This part contains 27 open-ended questions that test your ability to put together what you've learned to design systems to solve practical problems. Interviewers give you a problem, possibly related to their products, and ask you to design a machine learning system to solve it. This type of question has become so popular that it's almost guaranteed that you'll be asked at least one during your interview process. In an hour-long interview, you might have time to go over only one or two questions.
These questions don't have single correct answers, though there are answers that are considered correct. There are many ways to solve a problem, and there are many follow-up questions the interviewer can ask to evaluate the candidate's knowledge, implementation ability, and critical thinking skills. Interviewers generally agree that even if you can't get to a working solution, as long as you communicate your thinking process to show that you understand different constraints, trade-offs, and concerns of your system, it's good enough.
These are the kind of questions candidates often both love and hate. Candidates love these questions because they are fun, practical, flexible, and require the least amount of memoization. Candidates hate these questions for several reasons.
First, they lack evaluation guidelines. It's frustrating for candidates when the interviewer asks an open-ended question but expects only one right answer -- the answer that the interviewer is familiar with. It's hard to come up with a perfect solution on the spot and candidates might need help overcoming obstacles. However, many interviewers are quick to dismiss candidates' half-formed solutions because they don't see where the solutions are headed.
Second, these questions are ambiguous. There's no typical structure for these interviews. Each interview starts with a purposefully vague task: design X. It's your job as the candidate to ask for clarification and narrow down the problem. You drive the interview and choose what to focus on.
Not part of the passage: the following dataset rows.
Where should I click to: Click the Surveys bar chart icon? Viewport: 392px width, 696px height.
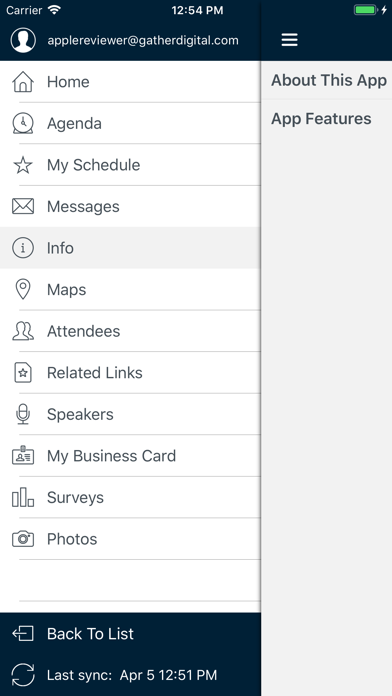click(x=23, y=497)
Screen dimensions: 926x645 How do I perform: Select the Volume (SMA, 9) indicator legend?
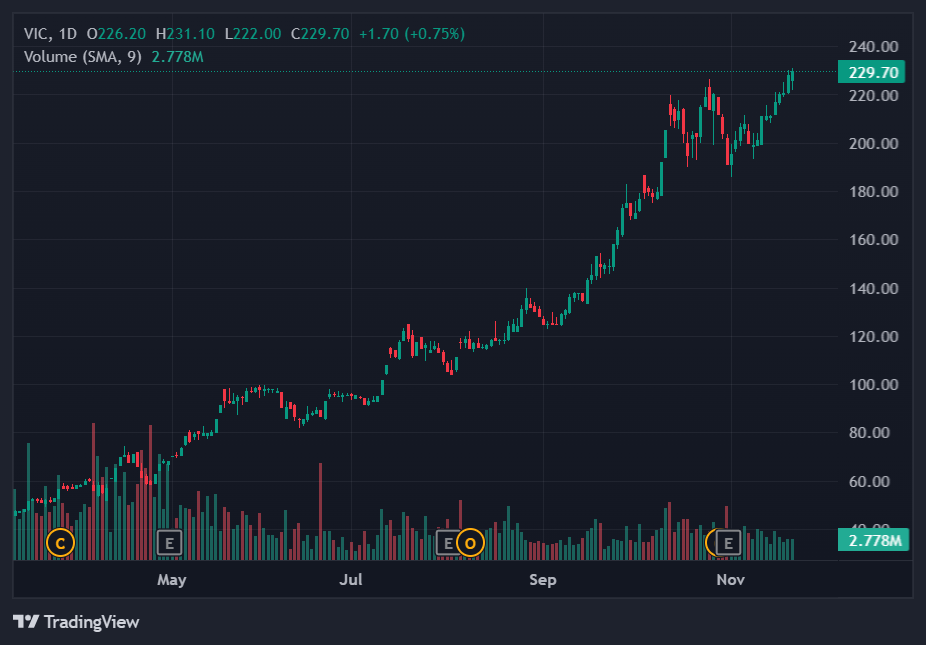(83, 56)
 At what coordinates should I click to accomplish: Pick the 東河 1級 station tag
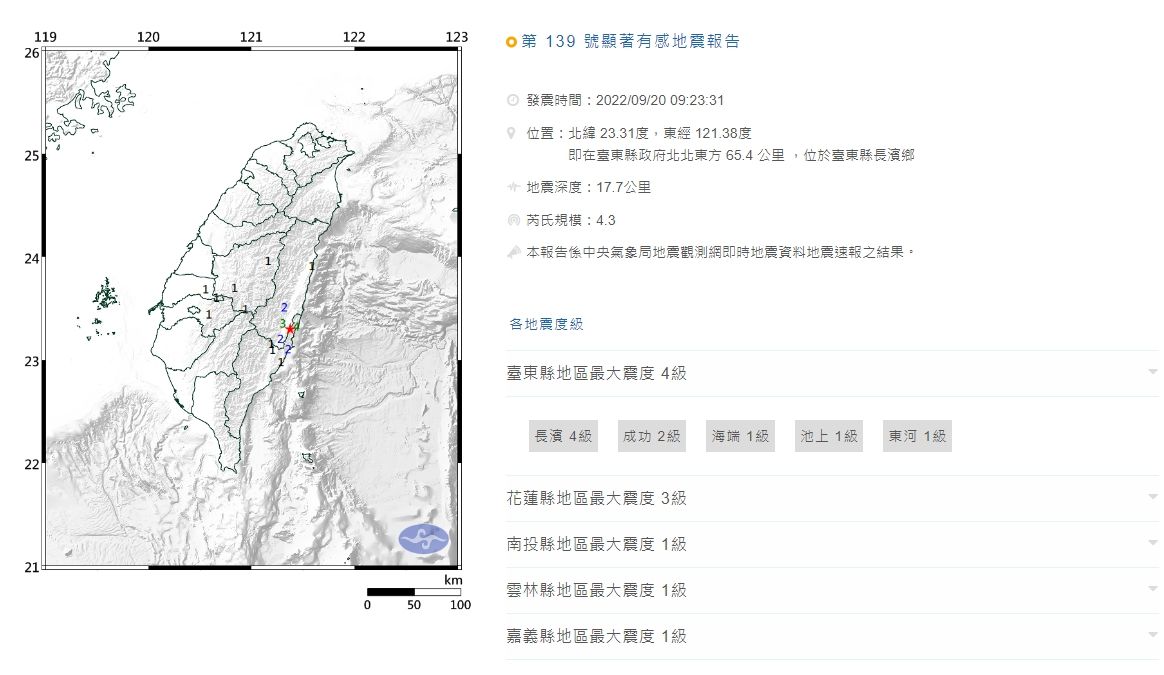(x=917, y=436)
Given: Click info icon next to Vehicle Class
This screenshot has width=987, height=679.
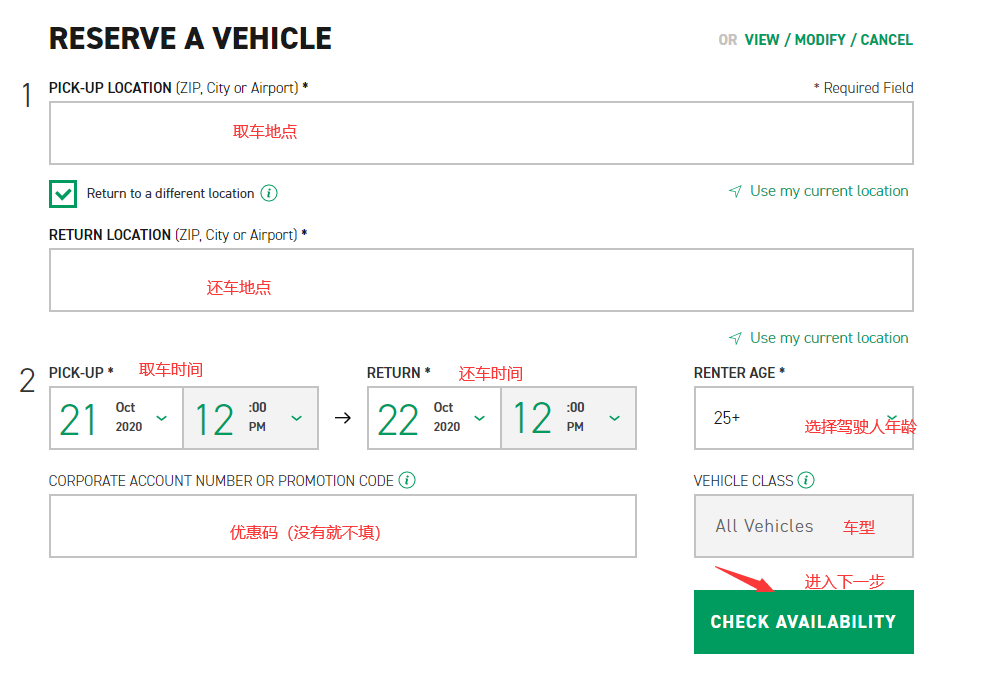Looking at the screenshot, I should [806, 480].
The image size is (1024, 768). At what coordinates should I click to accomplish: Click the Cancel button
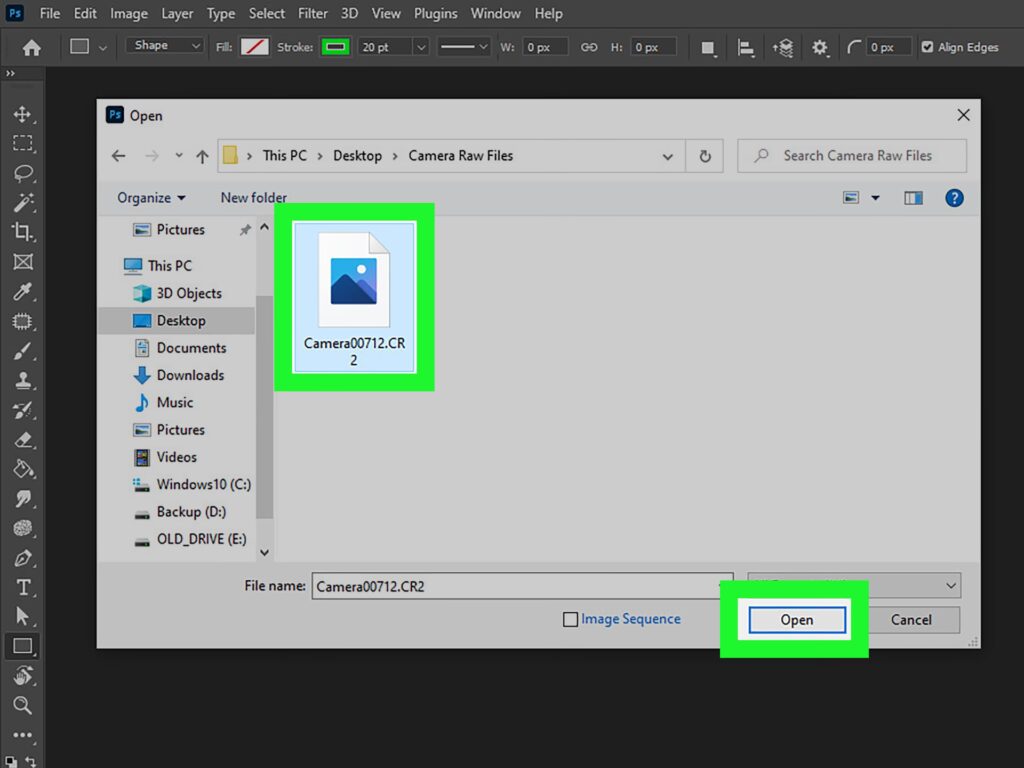point(910,620)
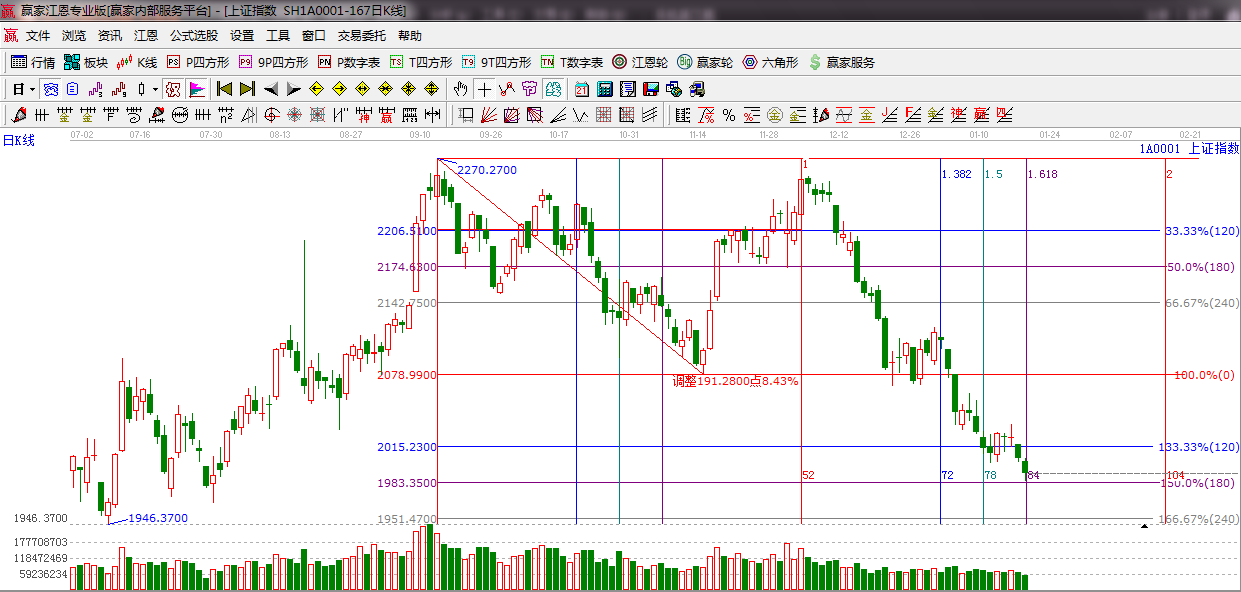This screenshot has height=592, width=1241.
Task: Open the 公式选股 menu
Action: 193,35
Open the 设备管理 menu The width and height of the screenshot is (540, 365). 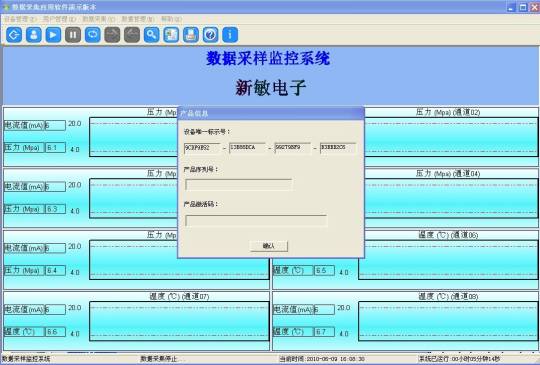coord(20,19)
What you choose to focus on speaks volumes about your interest, your experience, and your understanding of the problem.
Many candidates don't even know what a good answer looks like. It's not taught in school. If you've never deployed a machine learning system to users, you might not even know what you need to worry about when designing a system.
When I asked on Twitter what interviewers look for with this type of question, I got varying answers. Dmitry Kislyuk, an engineering manager for Computer Vision at Pinterest, is more interested in the non-modeling parts:
"Most candidates know the model classes (linear, decision trees, LSTM, convolutional neural networks) and memorize the relevant information, so for me the interesting bits in machine learning systems interviews are data cleaning, data preparation, logging, evaluation metrics, scalable inference, feature stores (recommenders/rankers)."
Ravi Ganti, a data scientist at WalmartLabs, looks for the ability to divide and conquer the problem:
"When I ask such questions, what I am looking for is the following. 1. Can the candidate break down the open ended problem into simple components (building blocks) 2. Can the candidate identify which blocks require machine learning and which do not."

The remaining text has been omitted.